▶ **Records for this exercise**:

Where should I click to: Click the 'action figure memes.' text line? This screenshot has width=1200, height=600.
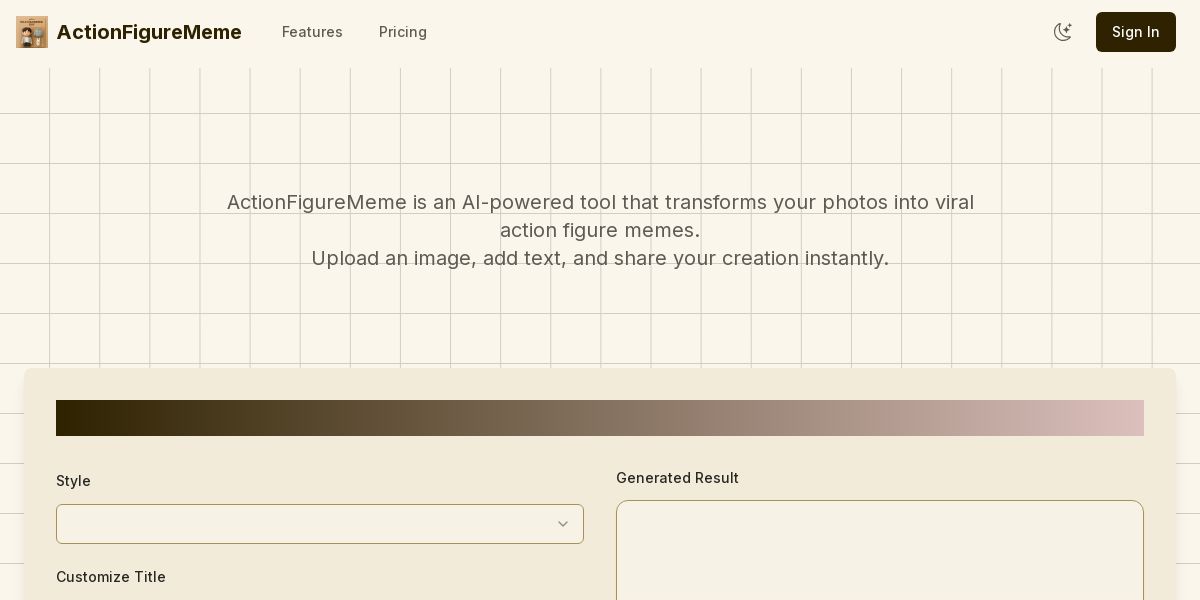point(600,230)
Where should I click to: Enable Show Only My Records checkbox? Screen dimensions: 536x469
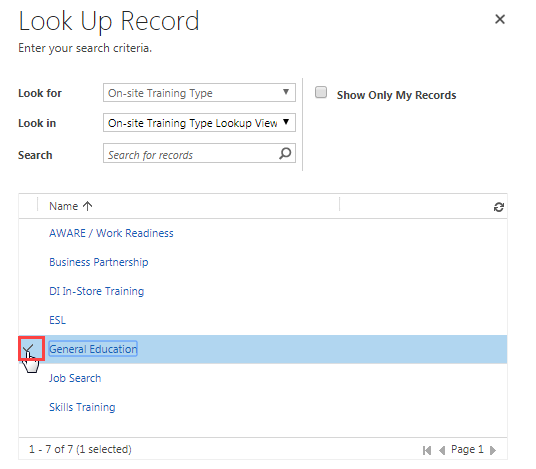tap(321, 92)
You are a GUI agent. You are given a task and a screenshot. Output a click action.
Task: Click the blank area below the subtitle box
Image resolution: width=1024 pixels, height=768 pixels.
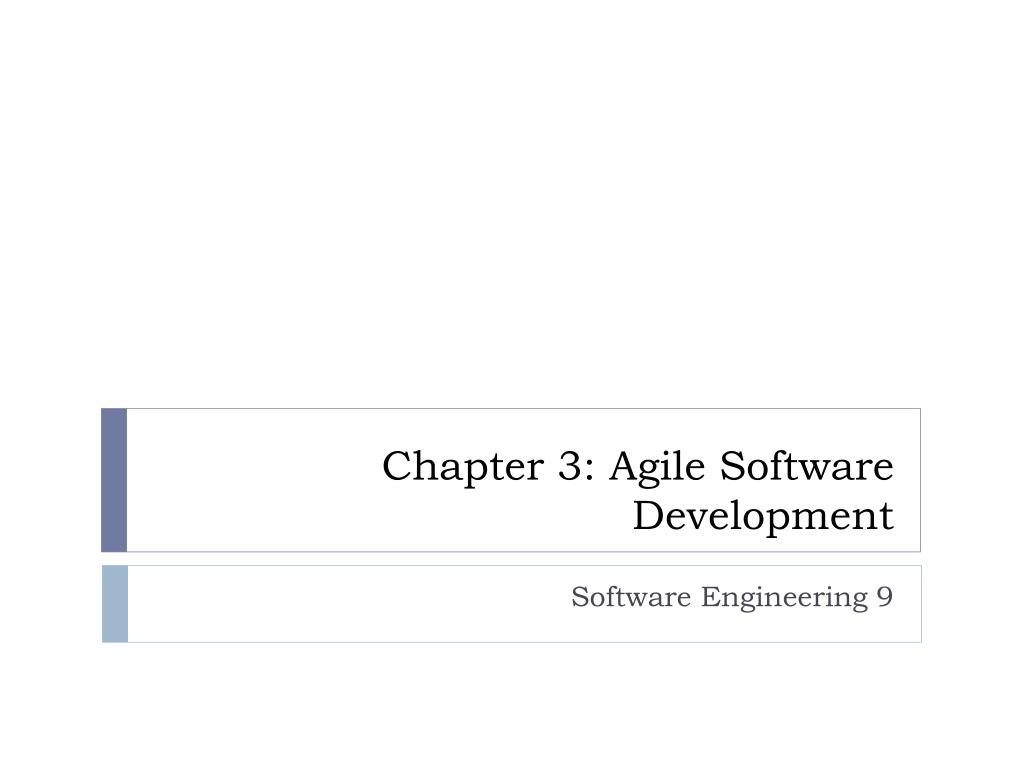(x=512, y=705)
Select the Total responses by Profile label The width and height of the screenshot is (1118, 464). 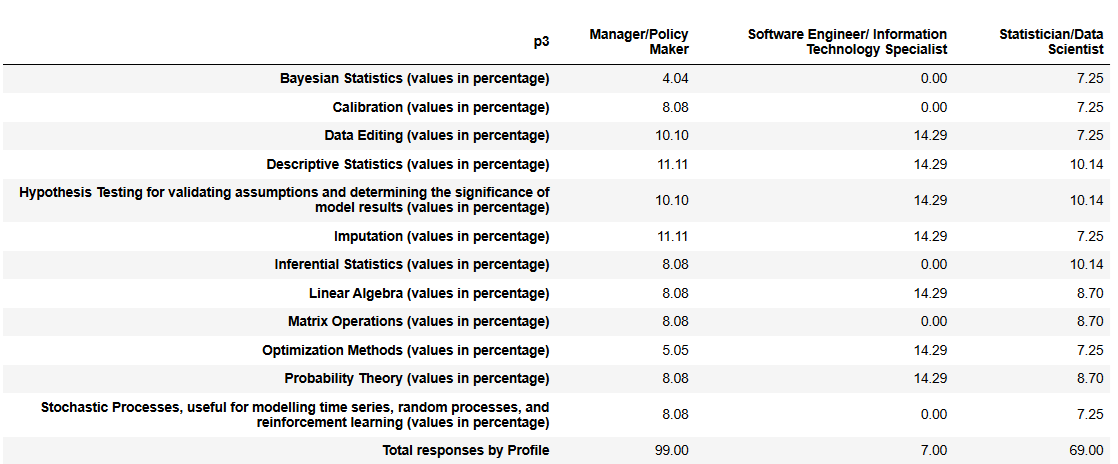click(x=465, y=450)
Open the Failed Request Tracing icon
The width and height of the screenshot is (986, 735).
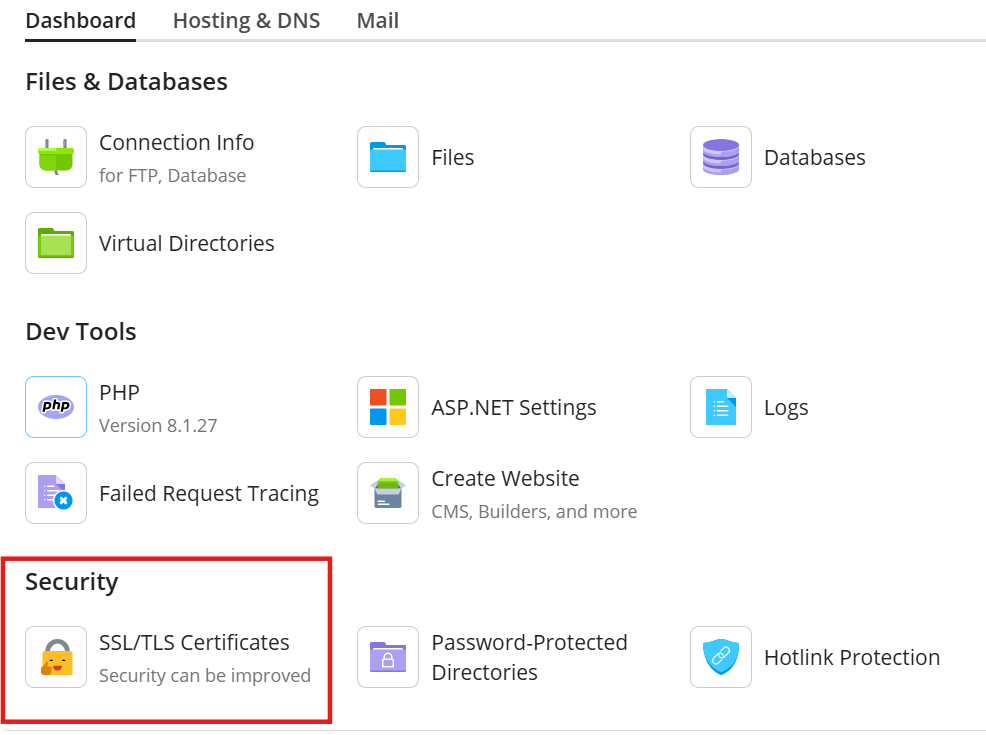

▶ **About this exercise**:
Each line from the one containing "Open the Failed Request Tracing icon" through the end of the listing is to be set down exactly, with all pictures left out.

▶ **Answer for the task**:
Open the Failed Request Tracing icon
The width and height of the screenshot is (986, 735).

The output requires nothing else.